◆ WHAT YOU ARE ASKED TO DO ◆
In the listing below, locate the line containing "The image size is (1000, 381)." and copy it and every line after it through the end, exactly as written, leaving out any pictures.

:: RECORD EXTRACTS

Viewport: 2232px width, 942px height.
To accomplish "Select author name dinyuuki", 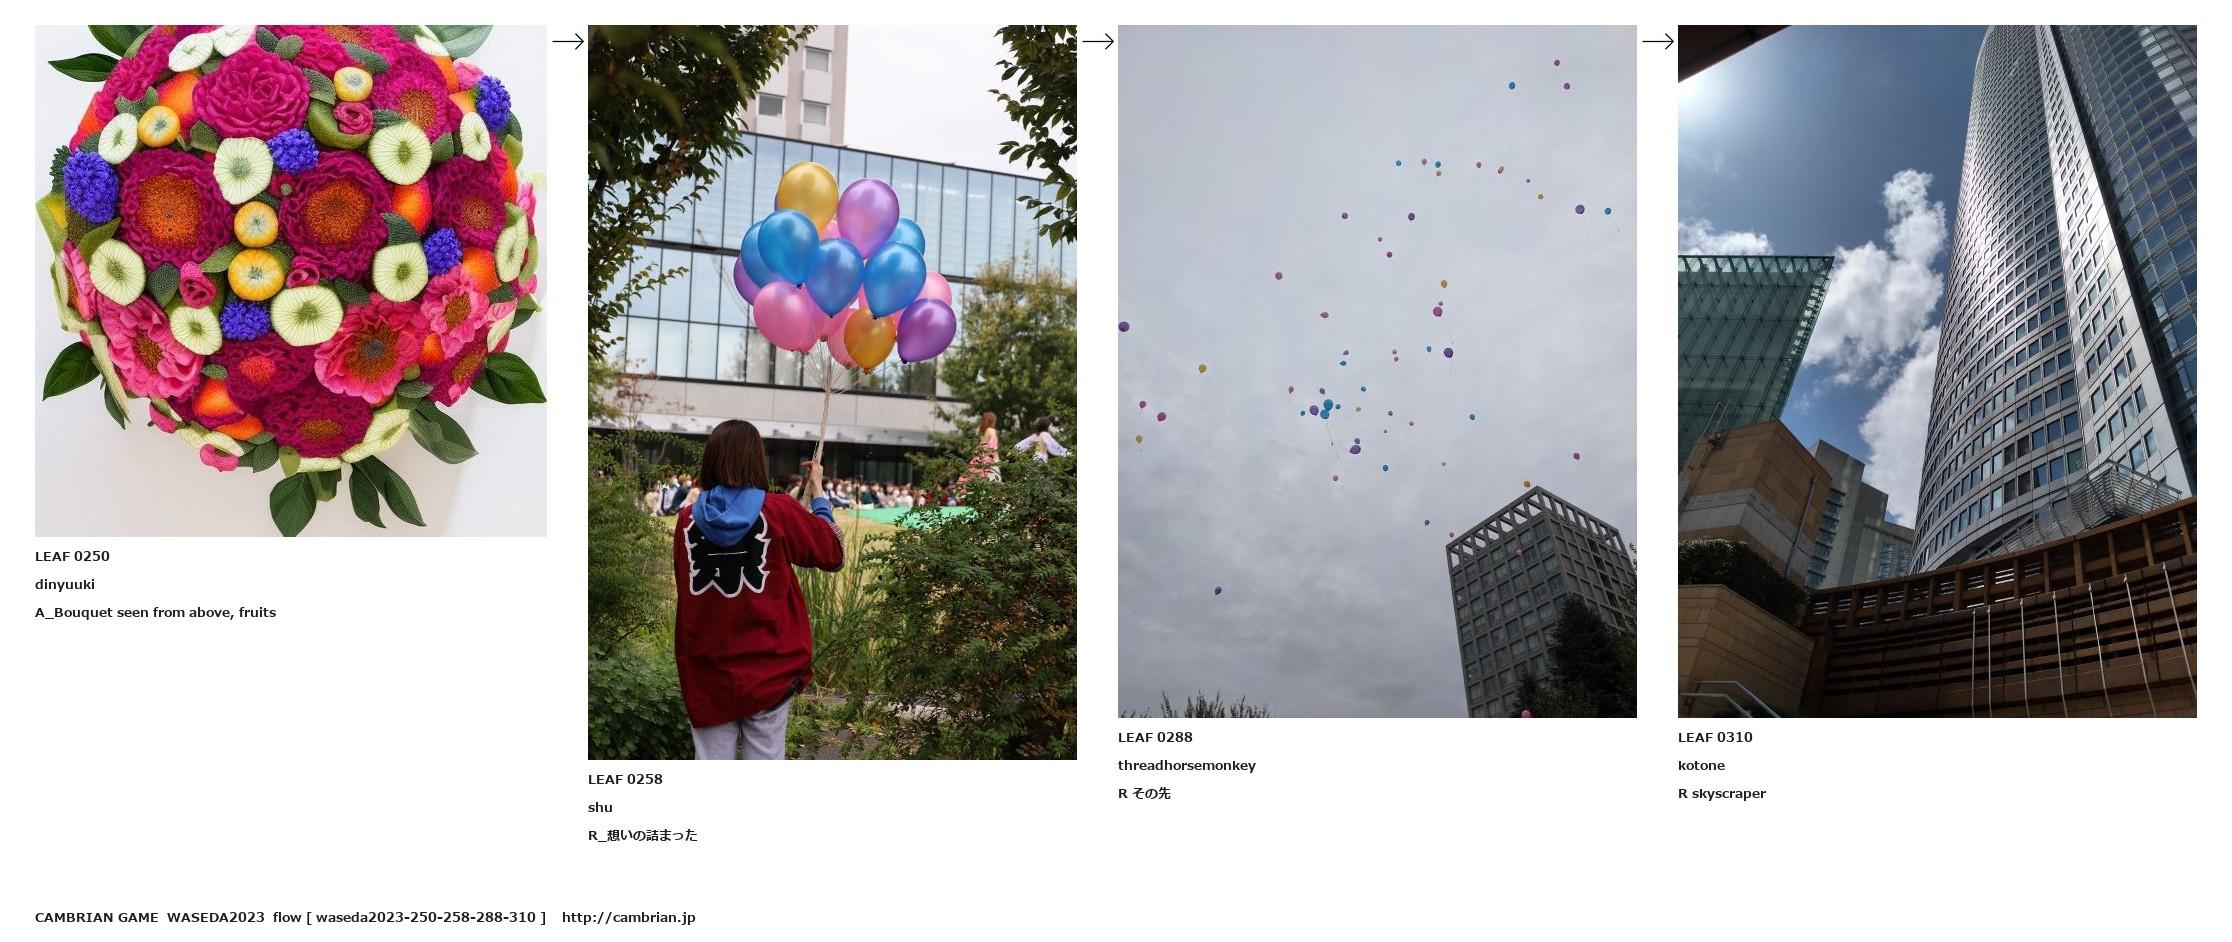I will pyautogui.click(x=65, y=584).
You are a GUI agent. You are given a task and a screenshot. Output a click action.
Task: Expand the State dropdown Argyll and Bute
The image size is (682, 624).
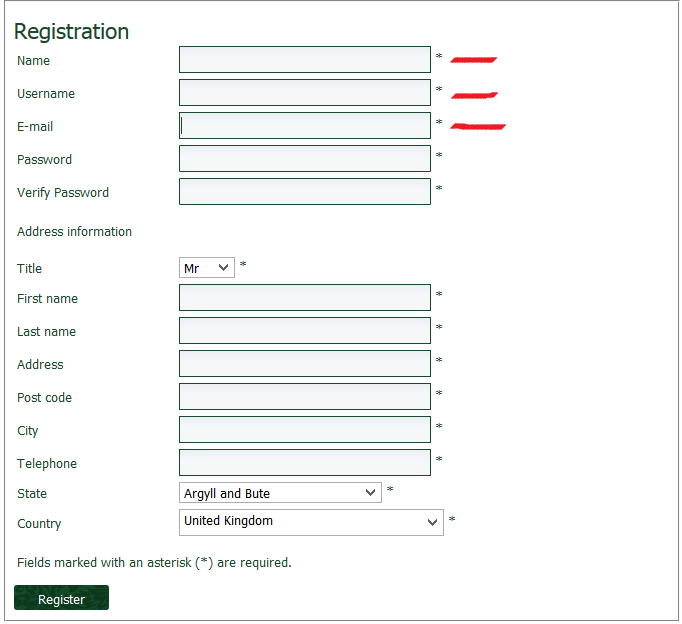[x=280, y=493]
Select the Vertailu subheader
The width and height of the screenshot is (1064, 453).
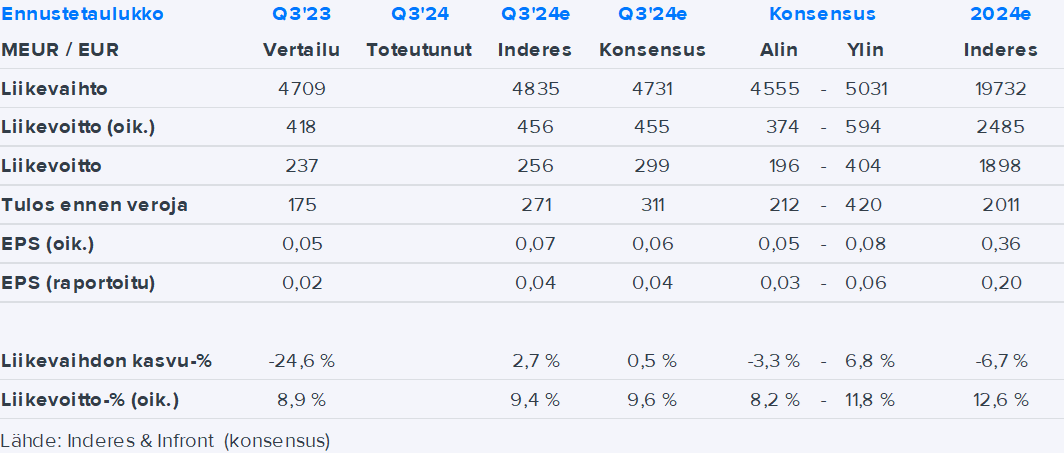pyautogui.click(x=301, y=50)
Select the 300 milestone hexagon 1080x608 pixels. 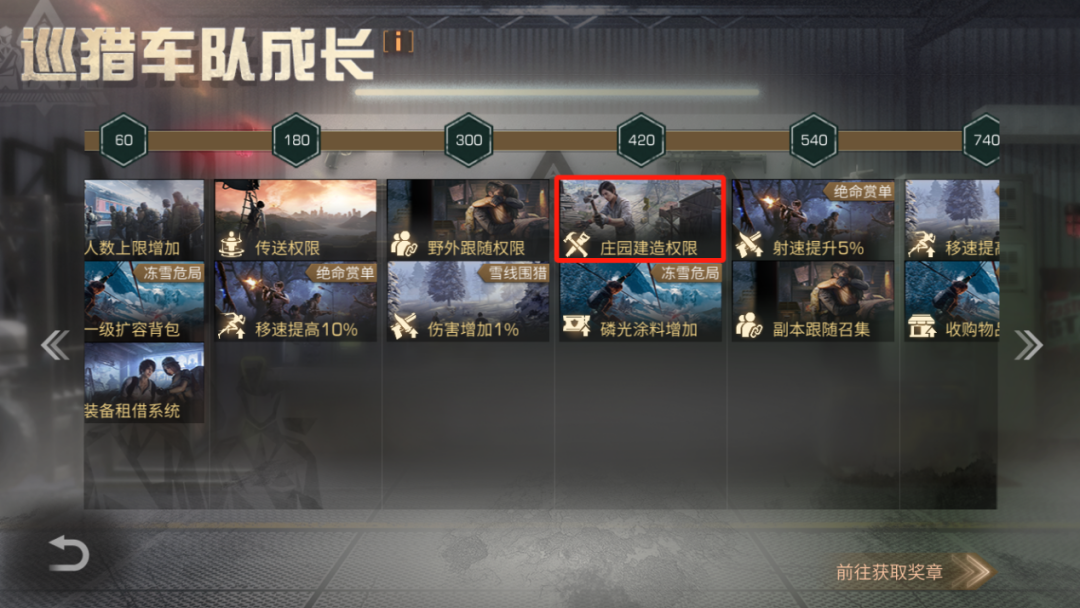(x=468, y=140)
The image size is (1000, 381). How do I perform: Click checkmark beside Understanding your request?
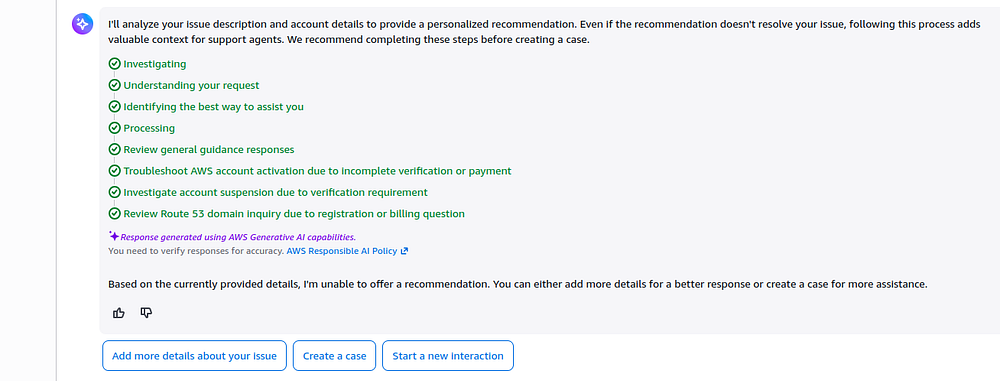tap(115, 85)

::::

◆ RESULT ◆
The image size is (1000, 381). How do I perform: Click checkmark beside Understanding your request?
tap(115, 85)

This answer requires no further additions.